Governor Whitmer signed into law SB23 and 24 which protect against mail theft.
The bills enact the "Mail and Mail Depository Protection Act" which:
-- prohibits a person from taking certain actions with respect to mail that was addressed to another person.
-- allows a person to assert one or more specified affirmative defenses to an alleged violation of the proposed Act.
-- prescribes misdemeanor and felony penalties for violations of the proposed Act.
- knowingly and intentionally remove mail from a mail depository (mailbox, letter box, post office, postal service vehicle)
- knowingly and intentionally take mail from a mail carrier
- obtain custody of mail by intentionally deceiving a mail carrier, or other person who rightfully possessed or controlled the mail
- by making a written, verbal, or electronic representation that the person knew to be false with intent to deceive and actually deceive a mail carrier or other person who possessed or controlled the mail
- knowingly and intentionally remove the contents of mail
- knowingly and intentionally take mail that had been left for delivery at the location specified on the mail
- knowingly and intentionally take mail that had been left for collection on or adjacent to a mail depository
- knowingly and intentionally destroy or damage mail
- receive, possess, transfer, or conceal mail, knowing or having reason to believe the mail was obtained in violation of the Act or in a manner that was otherwise prohibited by the State or Federal law
-- A misdemeanor punishable by imprisonment for up to one year or a maximum fine of $500, or both.

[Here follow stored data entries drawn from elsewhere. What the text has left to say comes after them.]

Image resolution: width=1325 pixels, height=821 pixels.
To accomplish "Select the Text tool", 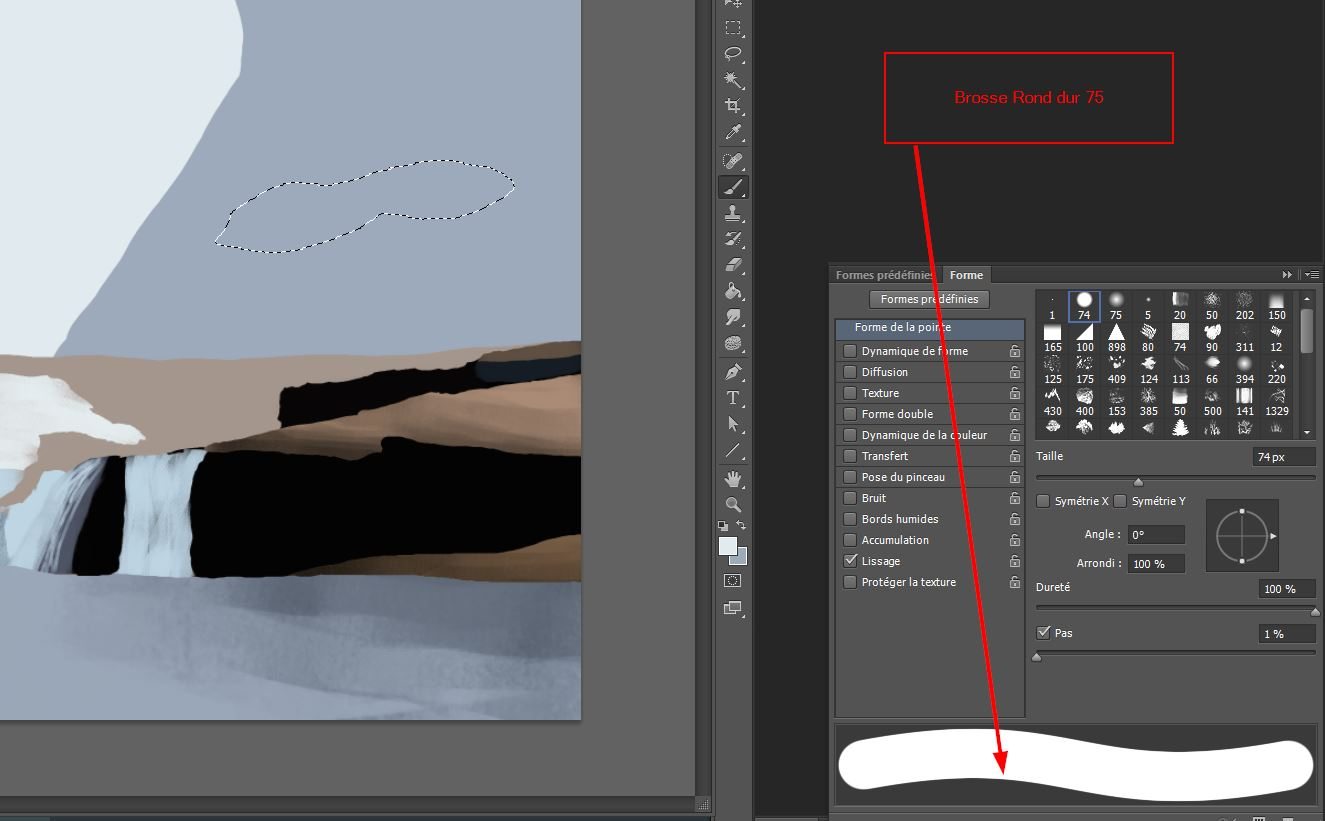I will (x=733, y=398).
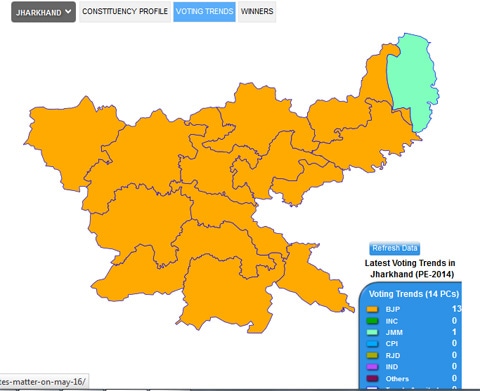The image size is (480, 391).
Task: Click the orange BJP legend swatch
Action: click(372, 309)
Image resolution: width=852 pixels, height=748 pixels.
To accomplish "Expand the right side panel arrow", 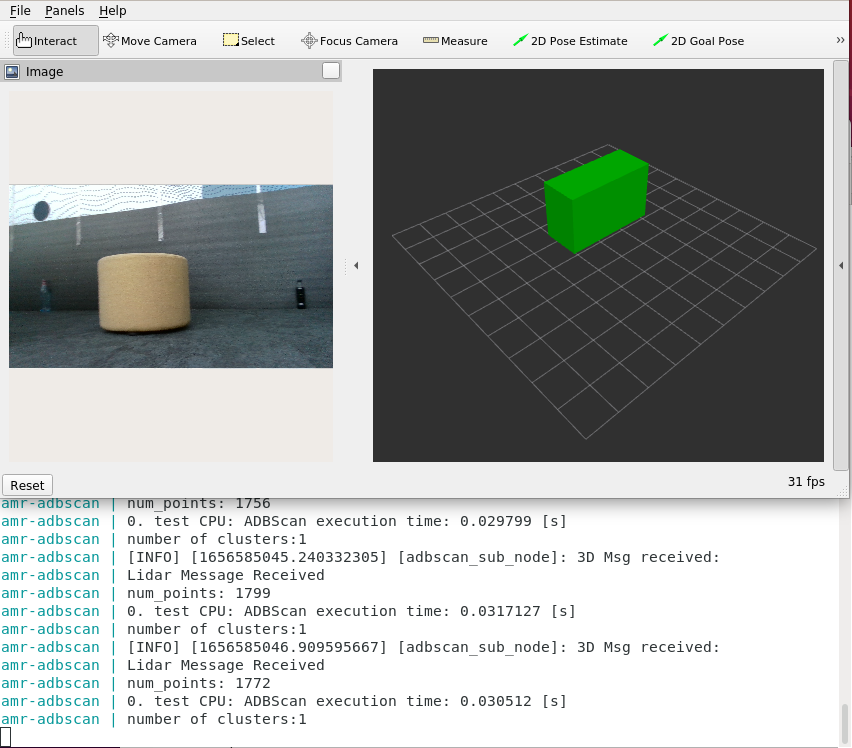I will tap(840, 266).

-- A felony punishable by up to five years' imprisonment or a maximum fine of $1,000, or both, if the violation were a second violation.
-- A felony punishable by up to 10 years' imprisonment or a maximum fine of $2,000, or both, if the violation were a third or subsequent violation.

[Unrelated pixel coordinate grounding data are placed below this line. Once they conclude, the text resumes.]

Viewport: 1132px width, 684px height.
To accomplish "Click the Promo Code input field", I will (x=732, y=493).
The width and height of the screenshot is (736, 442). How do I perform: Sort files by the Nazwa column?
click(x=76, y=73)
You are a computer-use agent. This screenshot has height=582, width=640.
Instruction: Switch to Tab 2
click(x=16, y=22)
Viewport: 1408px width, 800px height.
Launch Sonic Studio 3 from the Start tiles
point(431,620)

-- A felony punishable by up to five years' imprisonment or a maximum fine of $1,000, or both, if the violation involved the theft of mail by a person with the intent to commit fraud.
Whitmer also signed into law Senate Bill 24, which is tied to SB23.
According to the release, this bill would have no fiscal impact on local government and an indeterminate fiscal impact on the State.
And, as penalties for felony convictions vary, the fiscal impact of any given felony conviction depends on judicial decisions.